Work task - Starting with the line with "The width and height of the screenshot is (313, 355)." in the entries below and going on through the line with "This screenshot has height=155, width=275.", output every line exactly and nothing more. No pictures.

======

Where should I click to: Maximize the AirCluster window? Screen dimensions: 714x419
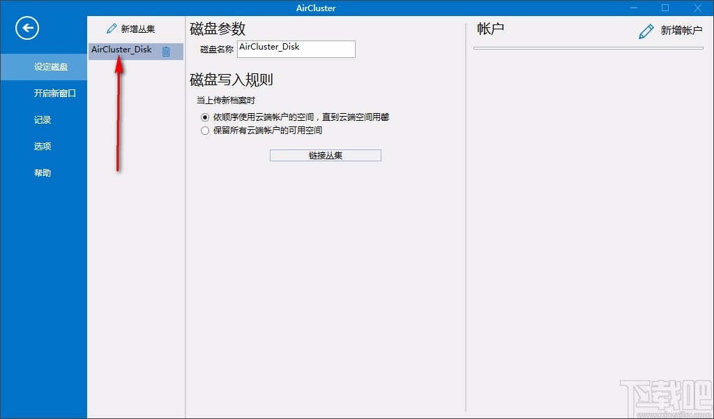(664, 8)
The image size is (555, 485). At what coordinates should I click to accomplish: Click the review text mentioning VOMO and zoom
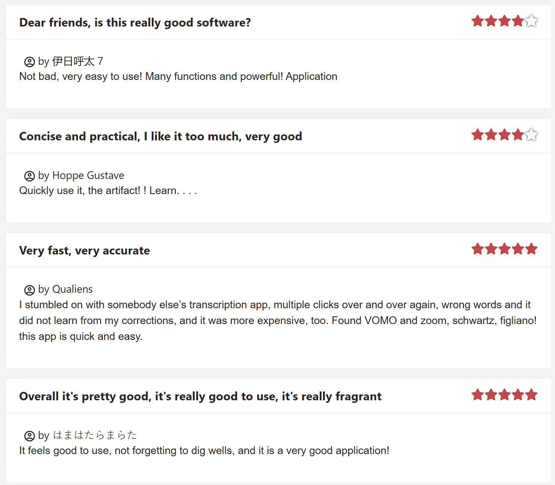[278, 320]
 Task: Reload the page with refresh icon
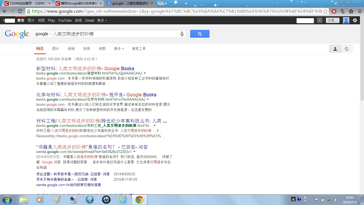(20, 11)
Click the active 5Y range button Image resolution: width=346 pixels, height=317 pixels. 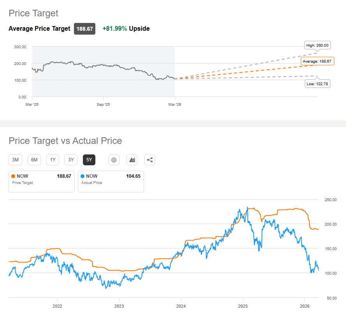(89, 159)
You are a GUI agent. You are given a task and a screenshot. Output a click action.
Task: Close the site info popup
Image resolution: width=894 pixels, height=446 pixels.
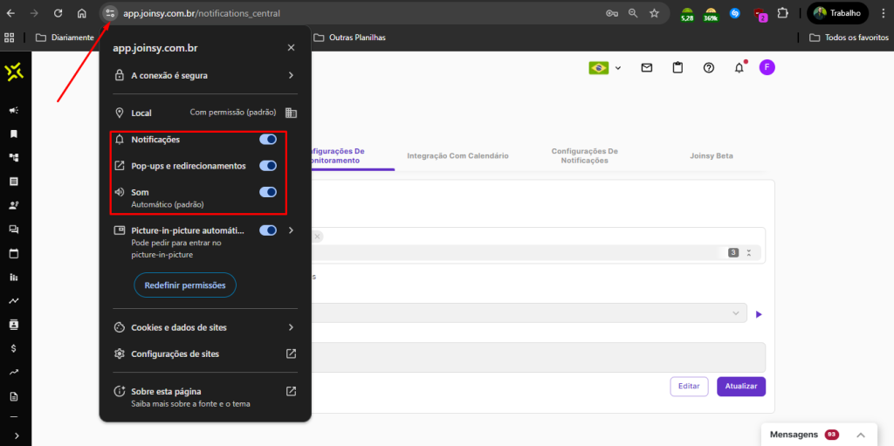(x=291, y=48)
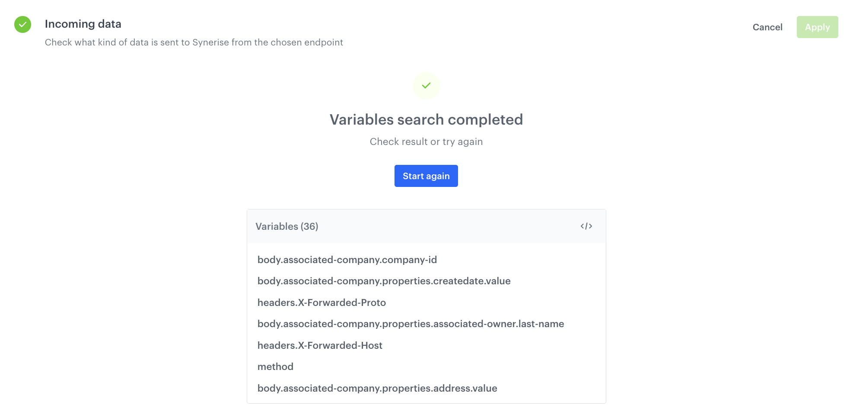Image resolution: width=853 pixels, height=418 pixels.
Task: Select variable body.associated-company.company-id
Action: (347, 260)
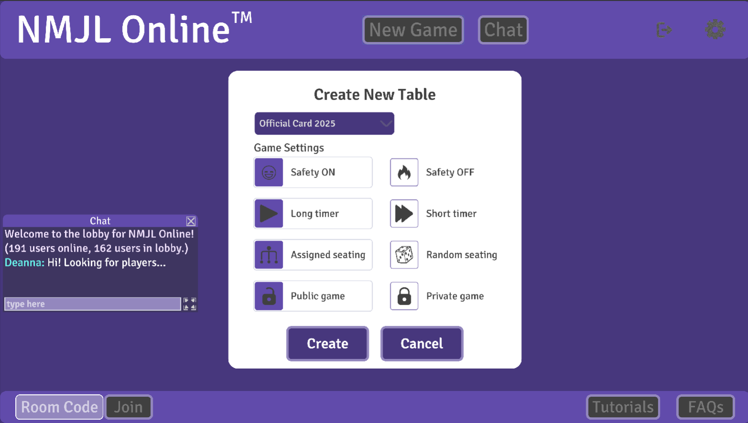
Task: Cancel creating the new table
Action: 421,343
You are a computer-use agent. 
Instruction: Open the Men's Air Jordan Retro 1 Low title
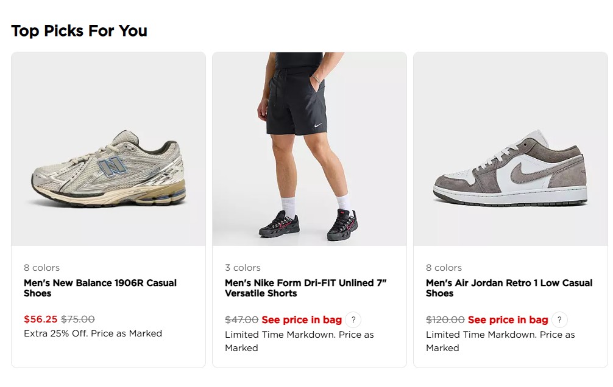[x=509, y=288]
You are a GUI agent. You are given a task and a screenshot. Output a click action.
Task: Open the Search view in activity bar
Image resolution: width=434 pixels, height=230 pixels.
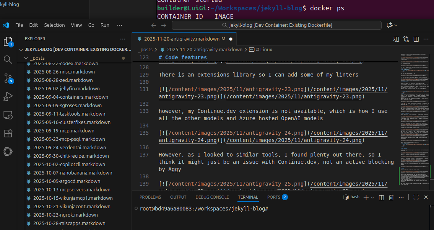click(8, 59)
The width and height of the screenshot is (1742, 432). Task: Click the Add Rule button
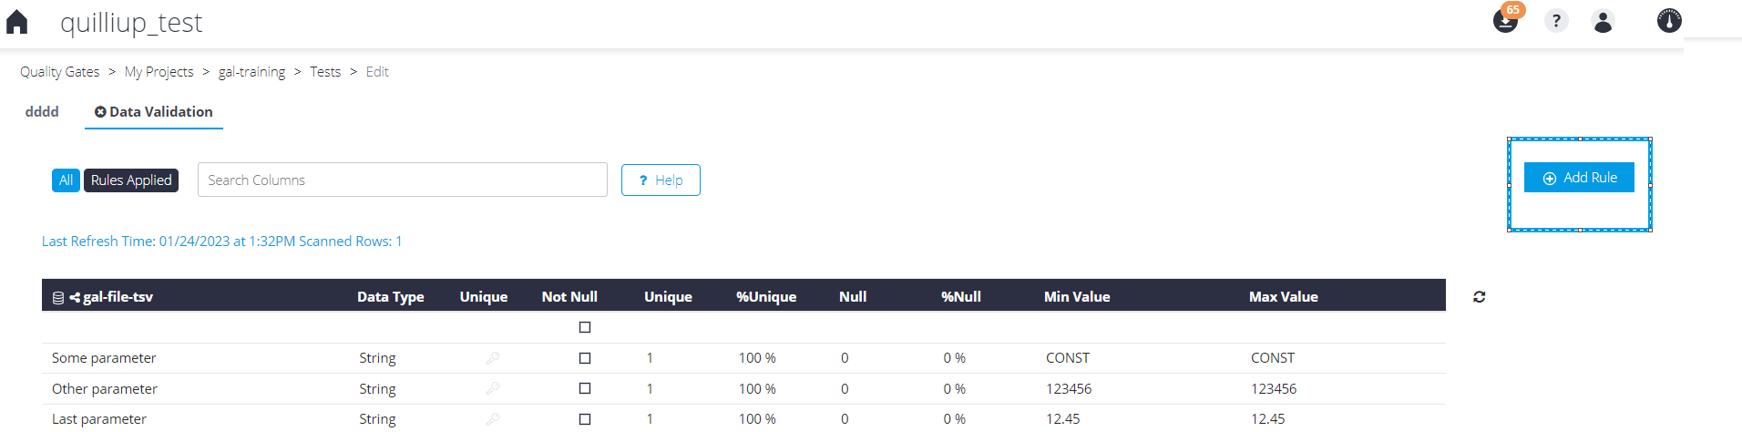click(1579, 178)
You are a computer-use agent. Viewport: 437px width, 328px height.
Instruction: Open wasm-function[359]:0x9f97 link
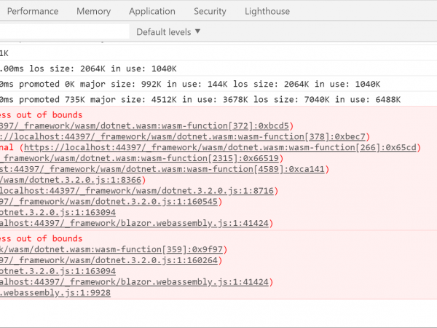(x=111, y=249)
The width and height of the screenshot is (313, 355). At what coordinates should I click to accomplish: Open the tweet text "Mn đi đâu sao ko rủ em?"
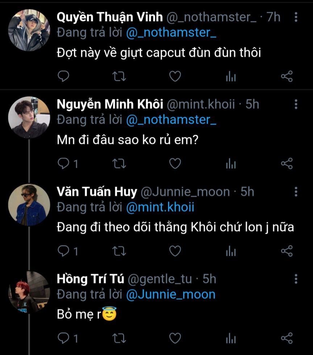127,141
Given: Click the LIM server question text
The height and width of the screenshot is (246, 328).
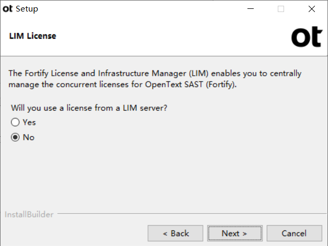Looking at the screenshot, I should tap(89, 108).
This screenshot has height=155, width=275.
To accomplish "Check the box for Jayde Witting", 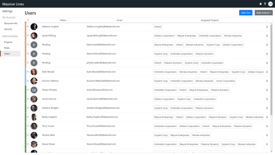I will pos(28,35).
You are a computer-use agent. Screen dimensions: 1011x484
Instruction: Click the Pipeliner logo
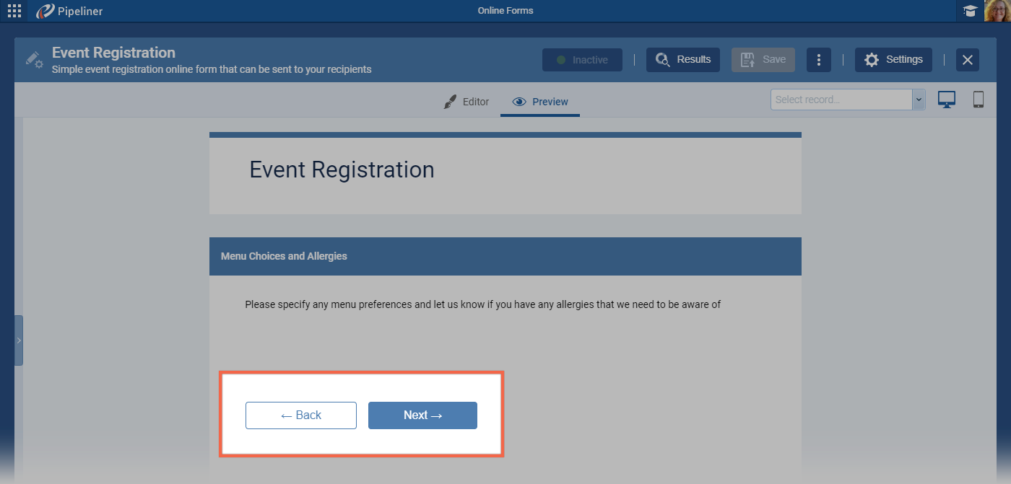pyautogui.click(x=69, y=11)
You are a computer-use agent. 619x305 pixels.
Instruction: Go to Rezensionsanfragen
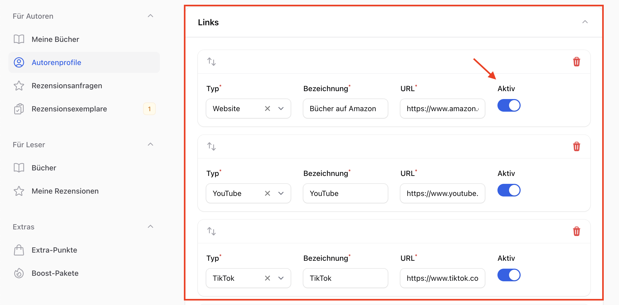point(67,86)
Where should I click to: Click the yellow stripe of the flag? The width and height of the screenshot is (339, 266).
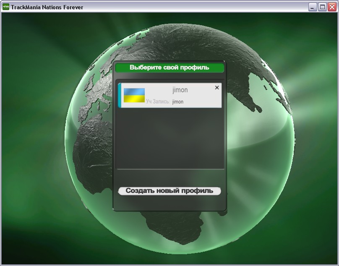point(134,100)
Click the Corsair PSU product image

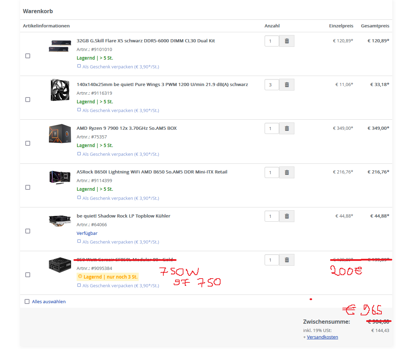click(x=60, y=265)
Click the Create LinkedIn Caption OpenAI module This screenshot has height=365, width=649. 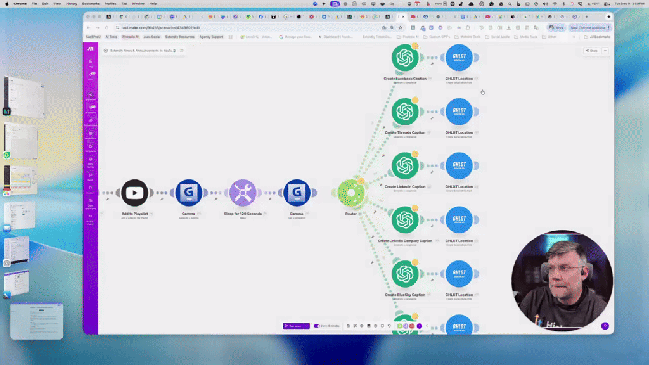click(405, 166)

======

Worked solution -
The width and height of the screenshot is (313, 355). At what coordinates should I click to accomplish: Open the tweet text "Mn đi đâu sao ko rủ em?"
127,141
Given: Click the LIM server question text
The height and width of the screenshot is (246, 328).
Looking at the screenshot, I should tap(89, 108).
This screenshot has height=155, width=275.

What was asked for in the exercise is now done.